▶ Complete the following:
1. In the Vaio backlight blog posts, copy the passage starting at "LCD panel backlight control vs Sony Vaio AW11Z part 2" and ending at "the way *g*)".
2. Answer these questions from the Vaio backlight blog posts:
(a) Which library made accessing PCI stuff easier?
(b) By how much did battery time on the default battery go up when dimming from 100% down to 15%?
(c) What two power readings does PowerTop report?

Tuesday, January 6, 2009

LCD panel backlight control vs Sony Vaio AW11Z part 2

Heureka!
Finished. The port of NVClock/SmartDimmer to OpenSolaris is complete. It works nicely on my notebook (and I only crashed it once on the way *g*)
A little reading, browsing source code and learning how to access PCI stuff was... ummm... interesting :-) Thankfully there exists a nice thing called libpciaccess which makes life a lot easier.
NVClock now has a Solaris backend that gives me the ability to control the backlight on my notebook.
For now the source code can be found here
Have a go and try it if you have a notebook with an NVidia graphics card. Please report if you have any issues with the Solaris specific part. Any comments are welcome. But please don't sue me if it blows your box into pieces ;-)
Mind you - smartdimmer and nvclock need to be run as priviledged user to set the registers on the graphics card.

I hope the author of NVClock accepts my patch so OpenSolaris gets supported out of the box.

The really amazing thing is how much battery time the backlight actually sucks. With the 'big' battery runtime went up by 1hour just by dimming from 100% down to 15%. PowerTop reports 40Watts vs 26.5Watts. That is just impressive!

Monday, January 5, 2009

LCD panel backlight control vs Sony Vaio AW11Z part 1

As mentioned in an earlier post, the backlight control on the Vaio doesn't work out of the box with OpenSolaris. A lot of googling and reading revealed that the backlight isn't controlled via ACPI but via the NVidia graphics card. A lot of more googling and reading lead me to a nifty little tool called nvclock / smartdimmer. It features a number of options to tweak some settings. One of the options is the brightness level of the panel backlight. Now there was just one problem. OpenSolaris isn't (yet) supported.
A little more reading and digging around the code...
Heureka!
I now have a first version which can dim the backlight of the panel. Still a lot of things hardcoded (only one graphics card, fixed base mem address). Still... it's the first step.

Battery time on the default battery went up by 35mins by dimming from 100% down to 15%.

Off to part two... and make the beast auto-detect the graphics card, fetch the base mem address etc.

As soon as I'm done with that I'll post it here and on the relevant list.

▶ Available data:
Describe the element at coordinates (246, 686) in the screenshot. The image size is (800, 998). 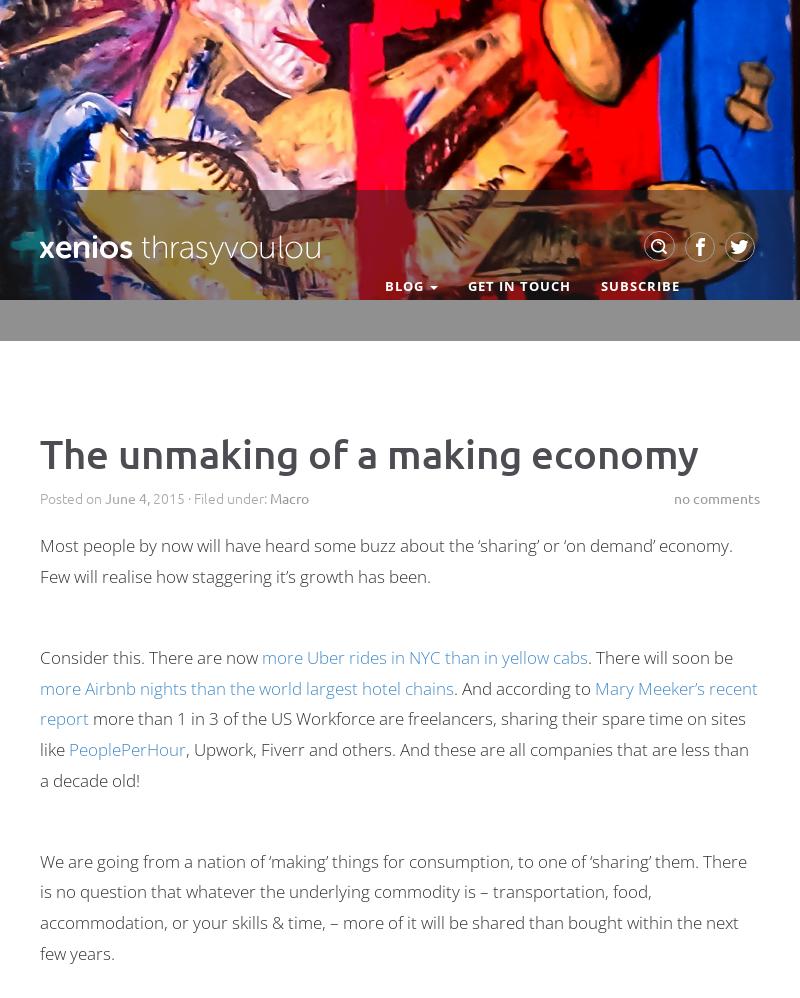
I see `'more Airbnb nights than the world largest hotel chains'` at that location.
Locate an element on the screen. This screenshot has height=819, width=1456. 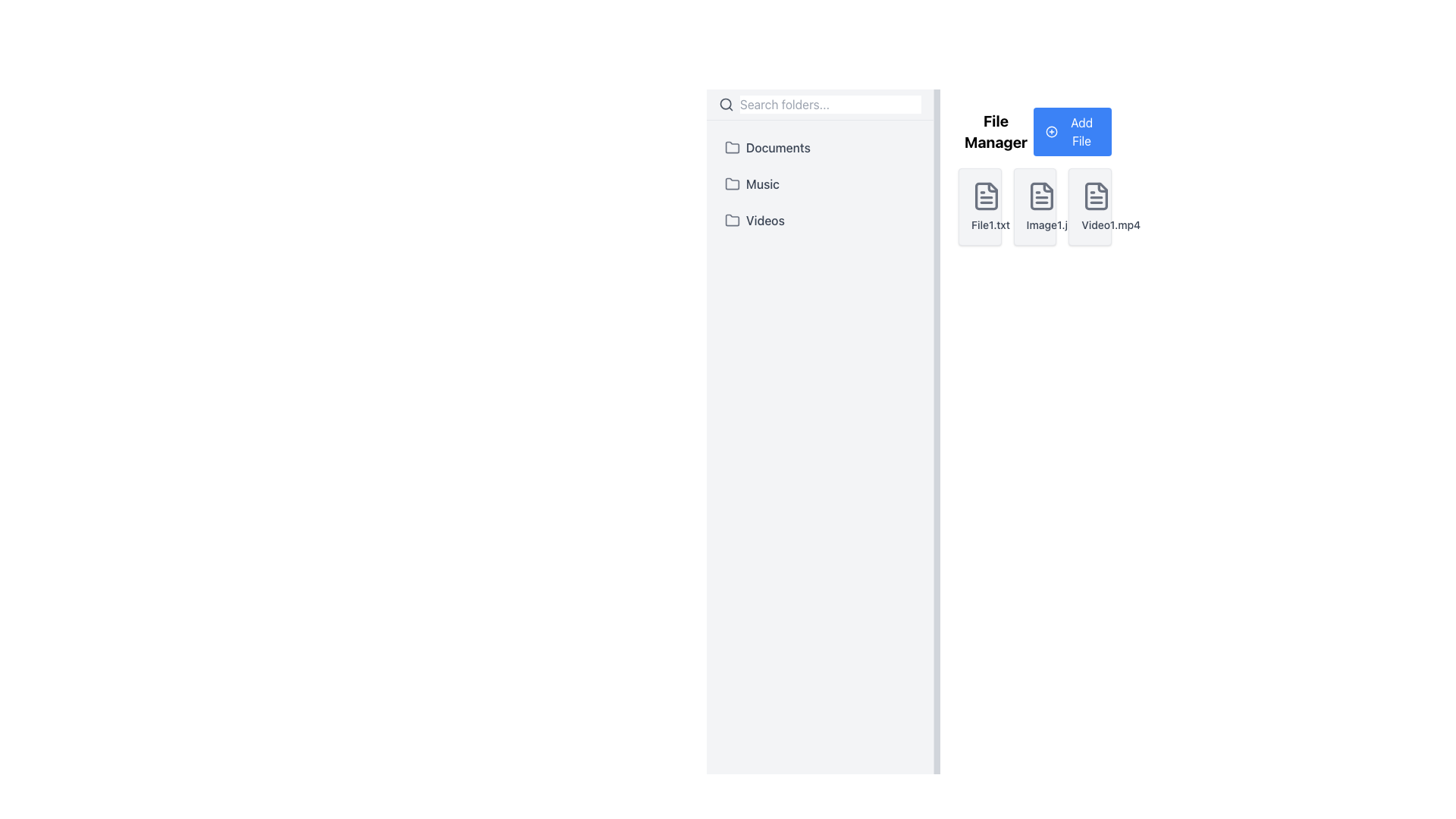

▶ Solutions below:
1.
LCD panel backlight control vs Sony Vaio AW11Z part 2

Heureka!
Finished. The port of NVClock/SmartDimmer to OpenSolaris is complete. It works nicely on my notebook (and I only crashed it once on the way *g*)

2.
(a) libpciaccess
(b) 35 minutes
(c) 40 Watts and 26.5 Watts